Si precisa che l’indagine del professionista non può che essere ancorata ad elementi fattuali ed esteriori, non potendosi richiedere al Notaio competenze tecniche specifiche che gli consentano di valutare la capacità di intendere e di volere del testatore con la perizia che si richiederebbe ad un medico; è tuttavia possibile (ed anzi frequente nella prassi) che, in caso di testatore affetto da grave malattia, oppure ormai avanti con gli anni, il Notaio richieda, ai fini della stipula, un certificato medico che ne accerti la capacità.
Il testamento fatto dall’incapace.
Poste queste premesse, quid iuris in caso di testamento redatto da un soggetto incapace di testare al momento della testamenti factio?
Il più volte citato art. 591 del Codice civile prevede, al terzo comma, che nei casi di incapacità di cui al comma precedente “il testamento può essere impugnato da chiunque vi ha interesse.
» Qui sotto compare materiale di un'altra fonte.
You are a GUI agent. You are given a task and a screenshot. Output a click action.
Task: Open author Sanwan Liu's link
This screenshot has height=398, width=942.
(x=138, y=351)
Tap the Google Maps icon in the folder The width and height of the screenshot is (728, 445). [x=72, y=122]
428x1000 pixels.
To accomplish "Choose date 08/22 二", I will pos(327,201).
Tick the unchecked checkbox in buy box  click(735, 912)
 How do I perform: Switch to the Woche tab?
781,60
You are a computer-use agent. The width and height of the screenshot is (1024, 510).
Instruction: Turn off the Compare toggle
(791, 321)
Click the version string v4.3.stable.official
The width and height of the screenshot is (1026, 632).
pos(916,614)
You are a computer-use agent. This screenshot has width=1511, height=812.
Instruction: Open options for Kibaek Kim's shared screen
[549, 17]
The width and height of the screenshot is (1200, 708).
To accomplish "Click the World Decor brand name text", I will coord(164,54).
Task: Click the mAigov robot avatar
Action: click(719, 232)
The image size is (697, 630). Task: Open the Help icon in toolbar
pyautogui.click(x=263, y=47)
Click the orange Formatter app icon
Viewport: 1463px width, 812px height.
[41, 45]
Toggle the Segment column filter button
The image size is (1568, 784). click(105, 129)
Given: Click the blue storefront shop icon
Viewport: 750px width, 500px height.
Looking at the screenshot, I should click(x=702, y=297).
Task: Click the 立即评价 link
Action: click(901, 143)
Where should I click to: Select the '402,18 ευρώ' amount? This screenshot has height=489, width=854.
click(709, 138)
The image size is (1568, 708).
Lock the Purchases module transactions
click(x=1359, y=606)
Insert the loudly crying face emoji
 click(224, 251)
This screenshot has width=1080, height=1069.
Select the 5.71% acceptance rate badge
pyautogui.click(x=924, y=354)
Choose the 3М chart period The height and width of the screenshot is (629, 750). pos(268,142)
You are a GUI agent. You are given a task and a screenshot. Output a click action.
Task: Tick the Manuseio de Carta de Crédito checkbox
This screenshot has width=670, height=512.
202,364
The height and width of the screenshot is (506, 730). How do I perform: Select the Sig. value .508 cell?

L’azione si prescrive nel termine di cinque anni dal giorno in cui è stata data esecuzione alle disposizioni testamentarie”.
La norma non definisce, quindi, quale sia l’azione da esperire per fare valere l’incapacità del testatore.
Tale lacuna normativa è, tuttavia, colmabile tramite un’interpretazione sistematica, che individua nel termine prescrizionale di cinque anni una base per affermare che l’incapacità del testatore possa essere fatta valere con l’azione di annullamento.
Precisamente, si tratta di un’ipotesi di annullabilità assoluta, cioè esperibile non solo dalla parte nel cui interesse la sanzione è prevista, ma da chiunque vi abbia interesse, cioè da tutti coloro che acquisterebbero un diritto successorio in conseguenza della sentenza di annullamento.